报告题目：Biochemical functions of plant NLR immune receptors-Resistosomes with Ca2+-channel or second messenger-catalyzing activity

报 告 人：柴继杰 教授

邀 请 人：李超 研究员

报告时间：6月8日下午2：00---4：00

报告地点：生命科学学院534报告厅

报告人介绍：

柴继杰教授，结构生物学家，先后在北京生命科学研究所、清华大学、德国科隆大学和西湖大学等单位任教授和博导，获国家杰出青年基金、国家自然科学奖二等奖、谈家桢生命科学创新奖和德国洪堡教席奖等荣誉。
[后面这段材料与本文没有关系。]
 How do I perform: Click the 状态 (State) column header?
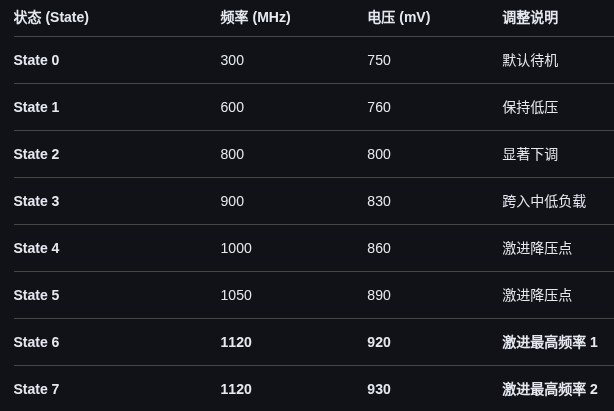pyautogui.click(x=51, y=17)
近年来课题组主要集中受体激酶(RK)和NLR 受体(Nucleotide-binding domain and leucine-rich repeat containing receptor)的结构解析及其调控植物免疫的功能方向开展研究，为植物免疫信号转导机制做出重大贡献，该方向的研究工作多发表在Science、Nature、Cell、Annu Rev Biophys等国际顶级学术期刊。

报告摘要：

Plant nucleotide binding and leucine-rich repeat (NLR) receptors mediate specific recognition of pathogen effectors to trigger defense responses against invading pathogens. NLRs, largely comprised of coiled coli NLRs (CNLs) and toll-interleukin 1 receptor NLRs (TNLs), have a central role in plant immunity. Signaling mechanisms of plant NLRs have remained elusive until recently. Direct or indirect recognition of pathogen effectors induces oligomerization of plant NLRs, forming large protein complexes termed resistosomes. CNL resistosomes function as calcium-permeable channels to initiate NLR-mediated immunity. The channel activity of CNLs is evolutionarily conserved. By contrast, TNL resistosomes are NADase holoenzymes that catalyze production of nucleotide-derived small molecules. Structural and biochemical evidence indicates that these small-molecules act as second messengers to activate assembly and channel activity of resistosomes of helper NLRs, a subgroup of the CNL family. I will present evidence of how plant NLRs assemble resistosomes in response to pathogen effectors and how resistosomes converge on calcium signals.